It’s been half a year since I had to stop buying fiction to publish here, and it still nags at me every time I come to check the site for comments or write a new post. I’m very conscious that Futurismic filled a rather unique niche in the sf ecosystem; strictly near-future, almost Mundane science fiction stories still seem pretty rare elsewhere, and I was proud to be giving a place to interesting writers, new or old.

Still, I have hope that a change in my employment patterns over the next six months will allow me enough spare cash to start publishing new stories once again… though I have no idea how I’ll find the time to manage the slush pile alongside everything else I’ll be doing. In the meantime, though, I can at least link out to the sort of thing I migth have published, had I been in a position to do so… things like “My Grandfather’s Skeleton” by Kiyash Monsef, which he emailed me a link to not long ago. It’s simple, poignant and not too long, and I think you should go and read it. Here’s the animated ‘cover art’ for it, and the first few passages:

Grandpa was missing.

Sometime in the night, he’d gotten up, unhooked himself from a variety of instruments and medicated drips, and walked out of the hospital, and no one knew why, and no one knew where he was.

Dad and Mom, after getting the phone call at three in the morning, told me I should just go to school as usual and let them handle it. That morning, while my parents gave a description to a pair of police officers, I rode my bike to school, half expecting to see Grandpa sitting by the side of the road somewhere in a hospital gown.

I kept my phone on all morning, but there was no news. Grandpa Lucas had disappeared, and with his heart already feeble, each passing moment made it more and more likely that we would not see him alive again. It was impossible to pay any attention in class, and at noon I gave up and rode home.

Go finish it. Go on.

Implanted obsolescence

We privileged early-adopter types are increasingly accustomed to our technology becoming obsolete… but what happens when the technology in question is actually a physically-embedded part of you? Suddenly your upgrade path is a little trickier than hopping on a Boris-Bike and going to your nearest Apple store. Tim Maly points out the risky side of early-adopter human augmentation tech:

On the ground, the realities of the only brain-mounted interface I know of – cochlear implants – are brutal. Here’s a taste: You can’t hear music. For a sense of what that’s like, try these demos. The terrifying truth is that once you’ve signed up for one kind of enhancement (say, the 16 electrode surgery) it’s very hard to upgrade, even if Moore’s law ends up applying to electrode counts and the fidelity of hearing tech.

If you are an early adopter for this kind of thing, the only thing we can say for sure about it is that it’ll be slow and out of date very soon. Unless they find a way to make easily-reversible surgery, your best strategy is to wait for the interface that’s whatever the brain-linkage equivalent is to 300dpi, full colour, high refresh screens.

[…]

Medical advancements demand sacrifices. Someone needs to wear the interim devices. Desperation is one avenue for adoption. Artificial hearts are still incomplete and dicey-half measures, keeping people alive while they wait for a transplant or their heart heals. This is where advances in transplants and prosthetics find their volunteers and their motivation for progress. It’s difficult to envision a therapeutic brain implant – they are almost by definition augmentations.

■ The data

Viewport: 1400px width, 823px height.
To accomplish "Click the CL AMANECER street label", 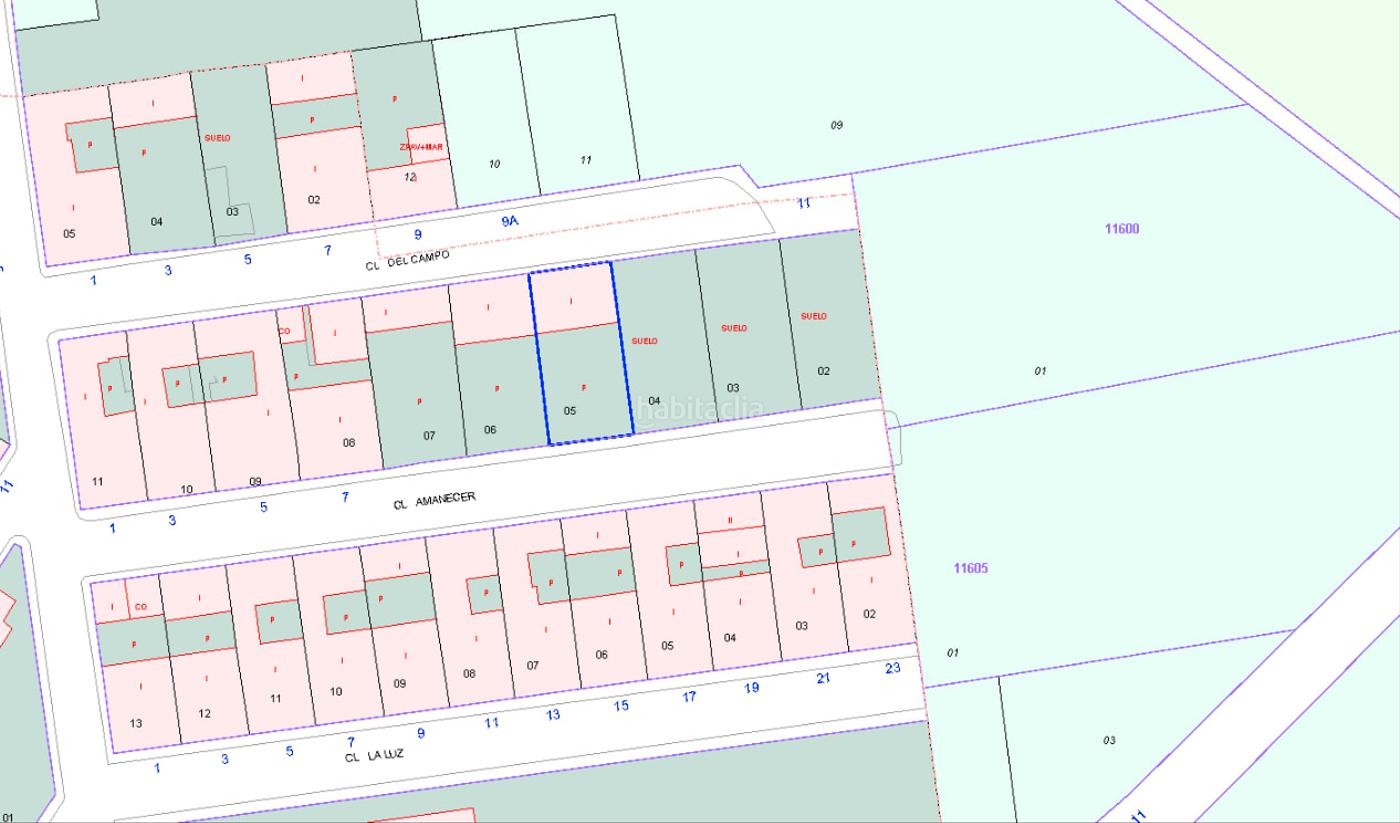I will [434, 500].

* * *

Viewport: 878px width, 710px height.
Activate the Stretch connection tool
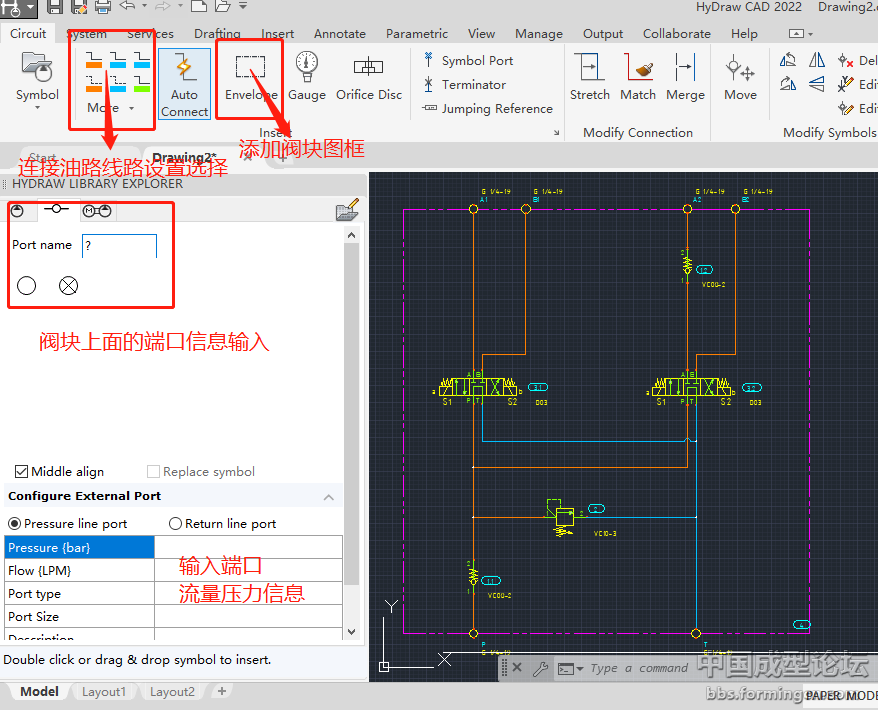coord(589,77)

--

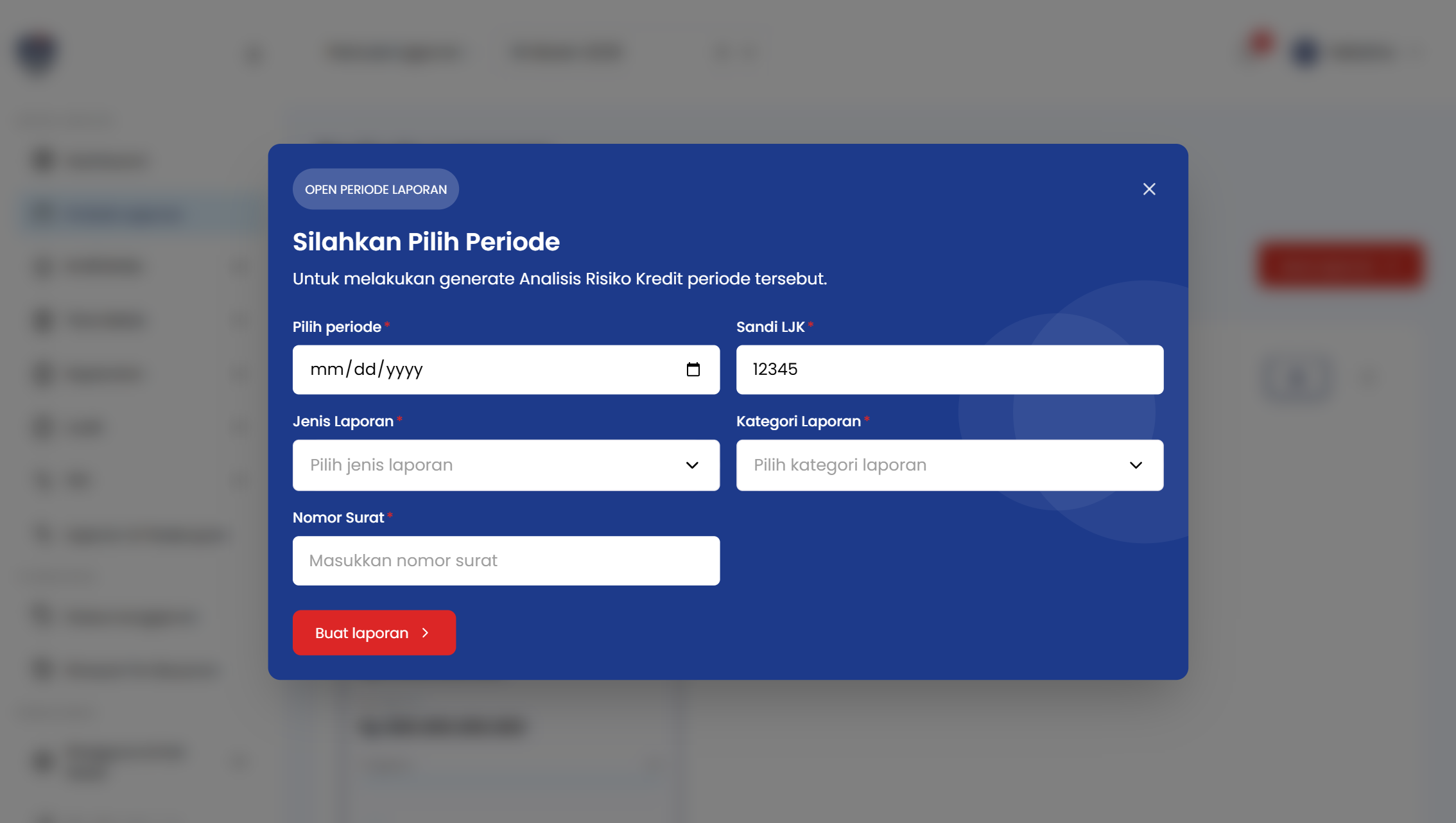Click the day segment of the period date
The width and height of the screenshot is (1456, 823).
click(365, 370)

■ Exercise brief
Continue the blog post about near-future fiction and implant obsolescence, picking up after its final sentence.

■ Result of the task
An avenue to irreversible early adoption is arenas where short term enhancement is all that’s required. The military leaps to mind. With enlistment times measured in a few short years, rapid obsolescence of implants doesn’t matter as much; they can just pull virgin recruits and give them the newest, latest. If this seems unlikely, consider that with the right mix of rhetoric about duty and financial incentives, you can get people to do almost anything including join an organization where they will be professionally shot at.

Picture burnt-out veterans of the Af-Pak drone wars haunting the shells of long-deserted strip-malls, sporting rusty cranial jacks for which no one makes the proprietary plugs or software any longer… you can probably torrent some cracked warez that’ll run on your ageing wetware, but who knows what else is gonna be zipped into that self-installing .deb?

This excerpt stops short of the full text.